[[ SUPPLIED DATA open ]]
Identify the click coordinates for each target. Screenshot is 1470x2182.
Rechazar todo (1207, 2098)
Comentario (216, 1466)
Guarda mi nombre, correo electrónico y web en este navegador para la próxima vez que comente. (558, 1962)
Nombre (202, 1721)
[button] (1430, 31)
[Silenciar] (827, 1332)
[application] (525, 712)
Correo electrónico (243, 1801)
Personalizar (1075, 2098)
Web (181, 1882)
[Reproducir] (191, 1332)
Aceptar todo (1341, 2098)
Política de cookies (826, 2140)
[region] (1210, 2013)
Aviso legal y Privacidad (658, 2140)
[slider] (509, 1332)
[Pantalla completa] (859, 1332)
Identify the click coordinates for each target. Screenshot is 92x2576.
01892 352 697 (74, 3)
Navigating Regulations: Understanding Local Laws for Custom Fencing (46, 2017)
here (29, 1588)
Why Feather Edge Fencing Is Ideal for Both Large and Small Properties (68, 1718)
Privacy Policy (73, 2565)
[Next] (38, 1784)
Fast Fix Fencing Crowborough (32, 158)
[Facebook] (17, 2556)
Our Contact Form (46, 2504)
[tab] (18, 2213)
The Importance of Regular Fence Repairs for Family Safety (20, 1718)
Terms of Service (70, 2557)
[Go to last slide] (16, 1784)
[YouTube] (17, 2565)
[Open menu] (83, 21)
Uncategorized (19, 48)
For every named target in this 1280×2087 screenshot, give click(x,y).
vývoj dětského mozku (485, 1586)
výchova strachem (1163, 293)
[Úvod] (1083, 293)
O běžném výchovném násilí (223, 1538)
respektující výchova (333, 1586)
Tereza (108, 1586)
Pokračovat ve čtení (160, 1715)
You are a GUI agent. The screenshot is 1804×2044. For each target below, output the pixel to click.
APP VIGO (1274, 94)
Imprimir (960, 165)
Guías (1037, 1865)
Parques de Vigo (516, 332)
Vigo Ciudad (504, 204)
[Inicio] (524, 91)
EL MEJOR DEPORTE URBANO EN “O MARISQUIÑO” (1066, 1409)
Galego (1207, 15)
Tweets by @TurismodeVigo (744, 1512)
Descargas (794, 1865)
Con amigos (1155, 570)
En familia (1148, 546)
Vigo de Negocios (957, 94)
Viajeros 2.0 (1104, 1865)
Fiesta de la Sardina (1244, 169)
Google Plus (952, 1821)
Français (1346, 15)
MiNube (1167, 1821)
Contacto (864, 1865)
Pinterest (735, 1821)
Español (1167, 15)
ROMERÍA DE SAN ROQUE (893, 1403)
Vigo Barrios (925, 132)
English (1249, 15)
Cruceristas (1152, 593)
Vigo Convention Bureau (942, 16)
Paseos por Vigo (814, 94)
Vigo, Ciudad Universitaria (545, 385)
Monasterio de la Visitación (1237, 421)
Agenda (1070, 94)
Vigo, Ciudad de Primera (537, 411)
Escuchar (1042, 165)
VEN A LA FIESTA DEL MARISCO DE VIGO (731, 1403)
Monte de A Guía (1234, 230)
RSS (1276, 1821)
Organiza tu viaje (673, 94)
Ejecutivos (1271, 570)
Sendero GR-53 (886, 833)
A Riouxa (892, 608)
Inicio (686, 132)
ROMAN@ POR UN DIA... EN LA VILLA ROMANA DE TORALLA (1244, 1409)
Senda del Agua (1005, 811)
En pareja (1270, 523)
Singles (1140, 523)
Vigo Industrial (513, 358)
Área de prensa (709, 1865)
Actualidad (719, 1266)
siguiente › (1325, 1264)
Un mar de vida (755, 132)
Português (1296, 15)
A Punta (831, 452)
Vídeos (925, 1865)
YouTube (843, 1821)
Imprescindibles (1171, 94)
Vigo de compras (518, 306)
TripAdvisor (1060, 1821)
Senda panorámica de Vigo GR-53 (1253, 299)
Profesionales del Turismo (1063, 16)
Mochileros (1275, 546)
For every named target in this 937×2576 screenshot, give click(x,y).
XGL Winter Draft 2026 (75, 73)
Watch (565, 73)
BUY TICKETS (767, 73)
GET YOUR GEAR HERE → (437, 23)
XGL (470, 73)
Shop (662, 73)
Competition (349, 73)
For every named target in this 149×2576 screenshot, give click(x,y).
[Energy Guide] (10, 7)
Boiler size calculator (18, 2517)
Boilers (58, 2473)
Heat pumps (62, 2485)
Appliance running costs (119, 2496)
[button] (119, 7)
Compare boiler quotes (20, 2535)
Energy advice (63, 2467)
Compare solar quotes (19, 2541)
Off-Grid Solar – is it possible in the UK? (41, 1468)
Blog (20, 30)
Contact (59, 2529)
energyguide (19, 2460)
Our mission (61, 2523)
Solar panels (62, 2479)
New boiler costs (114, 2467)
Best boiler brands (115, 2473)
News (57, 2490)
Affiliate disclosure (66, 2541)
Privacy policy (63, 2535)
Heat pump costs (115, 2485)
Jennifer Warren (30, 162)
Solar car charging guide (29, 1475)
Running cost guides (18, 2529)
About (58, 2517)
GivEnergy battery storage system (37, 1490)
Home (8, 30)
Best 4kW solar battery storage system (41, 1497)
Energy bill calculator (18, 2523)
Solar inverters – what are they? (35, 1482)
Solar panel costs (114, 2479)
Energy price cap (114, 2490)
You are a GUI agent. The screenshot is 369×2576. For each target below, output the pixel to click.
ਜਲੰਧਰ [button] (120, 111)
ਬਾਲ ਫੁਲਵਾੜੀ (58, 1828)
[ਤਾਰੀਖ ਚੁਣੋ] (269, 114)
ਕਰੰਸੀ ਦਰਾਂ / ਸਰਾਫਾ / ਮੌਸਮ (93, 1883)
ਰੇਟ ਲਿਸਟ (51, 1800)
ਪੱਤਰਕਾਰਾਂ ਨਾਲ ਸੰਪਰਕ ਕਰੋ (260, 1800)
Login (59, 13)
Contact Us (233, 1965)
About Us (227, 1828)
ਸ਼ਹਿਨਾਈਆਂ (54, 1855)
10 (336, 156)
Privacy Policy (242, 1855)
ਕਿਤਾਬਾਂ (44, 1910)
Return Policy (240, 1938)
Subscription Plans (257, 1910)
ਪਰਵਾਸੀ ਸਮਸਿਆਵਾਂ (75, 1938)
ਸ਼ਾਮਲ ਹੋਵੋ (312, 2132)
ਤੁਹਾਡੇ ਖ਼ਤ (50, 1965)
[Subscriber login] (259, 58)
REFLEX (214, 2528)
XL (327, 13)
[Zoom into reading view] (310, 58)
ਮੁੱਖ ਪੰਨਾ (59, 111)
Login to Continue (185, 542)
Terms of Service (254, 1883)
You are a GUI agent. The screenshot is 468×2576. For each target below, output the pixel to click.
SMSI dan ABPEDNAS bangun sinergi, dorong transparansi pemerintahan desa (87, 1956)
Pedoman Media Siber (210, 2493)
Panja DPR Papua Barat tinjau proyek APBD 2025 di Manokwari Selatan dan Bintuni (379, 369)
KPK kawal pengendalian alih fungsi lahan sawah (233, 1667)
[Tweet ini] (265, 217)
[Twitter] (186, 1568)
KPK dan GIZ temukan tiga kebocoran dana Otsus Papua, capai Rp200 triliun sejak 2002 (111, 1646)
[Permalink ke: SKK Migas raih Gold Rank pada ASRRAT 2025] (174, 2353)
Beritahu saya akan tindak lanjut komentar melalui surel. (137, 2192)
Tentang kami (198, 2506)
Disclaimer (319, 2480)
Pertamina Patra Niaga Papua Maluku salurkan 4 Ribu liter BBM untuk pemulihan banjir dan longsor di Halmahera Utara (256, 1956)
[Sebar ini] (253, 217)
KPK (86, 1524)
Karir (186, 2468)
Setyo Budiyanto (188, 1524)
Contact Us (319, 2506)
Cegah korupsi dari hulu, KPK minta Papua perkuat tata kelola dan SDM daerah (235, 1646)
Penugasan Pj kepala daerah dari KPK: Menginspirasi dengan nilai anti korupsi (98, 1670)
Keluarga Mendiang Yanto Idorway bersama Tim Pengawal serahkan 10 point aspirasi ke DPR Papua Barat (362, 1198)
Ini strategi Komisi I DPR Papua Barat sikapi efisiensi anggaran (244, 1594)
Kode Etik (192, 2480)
[[ SUPPLIED DATA closed ]]
▶ **EXERCISE AIM**: Give back exactly the lines above, from the line containing "Correo electrónico (243, 1801)" through the line containing "Senda del Agua (1005, 811)", with both end lines and nothing more.

▶ **ANSWER FOR THE TASK**:
Correo electrónico (243, 1801)
Personalizar (1075, 2098)
Web (181, 1882)
[Reproducir] (191, 1332)
Aceptar todo (1341, 2098)
Política de cookies (826, 2140)
[region] (1210, 2013)
Aviso legal y Privacidad (658, 2140)
[slider] (509, 1332)
[Pantalla completa] (859, 1332)
Identify the click coordinates for each target. Screenshot is 92x2576.
01892 352 697 (74, 3)
Navigating Regulations: Understanding Local Laws for Custom Fencing (46, 2017)
here (29, 1588)
Why Feather Edge Fencing Is Ideal for Both Large and Small Properties (68, 1718)
Privacy Policy (73, 2565)
[Next] (38, 1784)
Fast Fix Fencing Crowborough (32, 158)
[Facebook] (17, 2556)
Our Contact Form (46, 2504)
[tab] (18, 2213)
The Importance of Regular Fence Repairs for Family Safety (20, 1718)
Terms of Service (70, 2557)
[Go to last slide] (16, 1784)
[YouTube] (17, 2565)
[Open menu] (83, 21)
Uncategorized (19, 48)
For every named target in this 1280×2087 screenshot, give click(x,y).
vývoj dětského mozku (485, 1586)
výchova strachem (1163, 293)
[Úvod] (1083, 293)
O běžném výchovném násilí (223, 1538)
respektující výchova (333, 1586)
Tereza (108, 1586)
Pokračovat ve čtení (160, 1715)
You are a GUI agent. The screenshot is 1804×2044. For each target below, output the pixel to click.
APP VIGO (1274, 94)
Imprimir (960, 165)
Guías (1037, 1865)
Parques de Vigo (516, 332)
Vigo Ciudad (504, 204)
[Inicio] (524, 91)
EL MEJOR DEPORTE URBANO EN “O MARISQUIÑO” (1066, 1409)
Galego (1207, 15)
Tweets by @TurismodeVigo (744, 1512)
Descargas (794, 1865)
Con amigos (1155, 570)
En familia (1148, 546)
Vigo de Negocios (957, 94)
Viajeros 2.0 (1104, 1865)
Fiesta de la Sardina (1244, 169)
Google Plus (952, 1821)
Français (1346, 15)
MiNube (1167, 1821)
Contacto (864, 1865)
Pinterest (735, 1821)
Español (1167, 15)
ROMERÍA DE SAN ROQUE (893, 1403)
Vigo Barrios (925, 132)
English (1249, 15)
Cruceristas (1152, 593)
Vigo Convention Bureau (942, 16)
Paseos por Vigo (814, 94)
Vigo, Ciudad Universitaria (545, 385)
Monasterio de la Visitación (1237, 421)
Agenda (1070, 94)
Vigo, Ciudad de Primera (537, 411)
Escuchar (1042, 165)
VEN A LA FIESTA DEL MARISCO DE VIGO (731, 1403)
Monte de A Guía (1234, 230)
RSS (1276, 1821)
Organiza tu viaje (673, 94)
Ejecutivos (1271, 570)
Sendero GR-53 (886, 833)
A Riouxa (892, 608)
Inicio (686, 132)
ROMAN@ POR UN DIA... EN LA VILLA ROMANA DE TORALLA (1244, 1409)
Senda del Agua (1005, 811)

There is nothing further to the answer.